Нарежный по-настоящему владел реальным жизненным материалом,
что ставит его выше всех «доисторических» русских романистов. Но
он не был художником, и его книги читаются с трудом из-за тяжелого
стиля, многословия и расплывчатости. Поэтому его мало читали, и
его влияние на развитие русского романа в общем несущественно.
Глава IV
ЗОЛОТОЙ ВЕК ПОЭЗИИ
1. ОБЩАЯ ХАРАКТЕРИСТИКА
Золотой век русской поэзии в основном совпадает с эпохой
расцвета романтической поэзии в Западной Европе. Но его поэзия –
не романтизм. Она более формальна, действенна, избирательна –
короче говоря, классична, чем всякая иная поэзия (или во всяком
случае поэтическая школа) девятнадцатого столетия. В каком-то
смысле она, позднее дитя XVIII века, отставала от времени. По тону
и атмосфере Пушкина сравнивали с Моцартом. Поэты Западной
Европы, всего ближе стоящие по тону и чувству к нашим поэтам
Золотого века, – это Бернс, Шенье, Парни. Что особенно важно –
техника поэтов Золотого века никогда не отстает от вдохновения. Их
поэзия совершенна, даже когда это малые поэты; когда же речь идет о
великих, то это безоговорочно великая поэзия.
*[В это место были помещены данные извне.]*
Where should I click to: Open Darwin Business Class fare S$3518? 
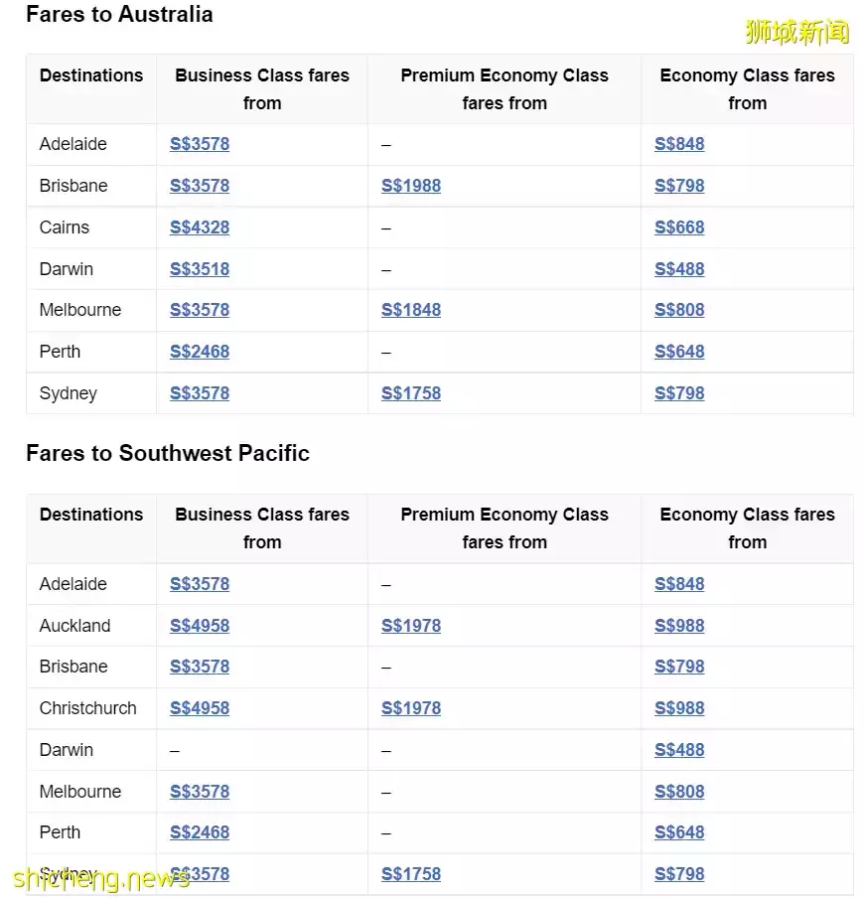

Техническое
совершенство отличает поэзию двадцатых годов и от примитивной
грубости державинской эры, и от выродившейся расхлябанности
позднего XIX века.
Поэзия Золотого века была оригинальна, тогда как
предшествующие эпохи только заимствовали, но при этом она была
прямым продолжением карамзинского направления, его главным
оправданием и лучшим плодом. Как продолжение его она была
«французской», причем «французской» XVIII века, ибо была
враждебна французскому романтизму. С 1820 г. и далее движение
называет себя романтическим и открыто восстает против правил
французского классицизма. Оно хочет большей свободы и новизны
форм; оно любит оригинальность и живописность. Оно восхищается
Шекспиром за широту его замысла и глубокое понимание
человеческого сердца и Байроном – за могучее красноречие и
действенные повествовательные приемы.
По сравнению с эпохой классицизма здесь произошло
возрождение чувств и ощущений, но сама чувствительность поэтов
Золотого века была чисто классической; только немногие были
заражены «новой чувствительностью», да и то лишь в ее самых
ранних формах. Точно так же не было никакого «возврата к природе».
Даже символизм природы, присущий оссиановской школе,
отсутствует у Пушкина и его современников. Романтический
пантеизм и романтический анимизм появляются в русской литературе
лишь после 1830 года.
Еще более подчеркивает связь Золотого века с восемнадцатым
его четкая социальная окраска. Это было движение
внутридворянское, движение джентльменов. Отсюда преобладание в
его начальный период легких, светских стихотворений на
анакреонтические сюжеты и темы; культ дружбы, веселого застолья и
вина. Социально пушкинская пора – апогей литературной гегемонии
дворянства. Высокая литература была полностью монополизирована
представителями этого класса. В то же время печать почти
полностью находилась в руках не-дворян – педантов, литературных
поденщиков и торгашей. Классовые противоречия между ними
совершенно ясны. Дворяне, к какой бы партии они ни принадлежали,
в своем презрении к плебеям выступали единым фронтом.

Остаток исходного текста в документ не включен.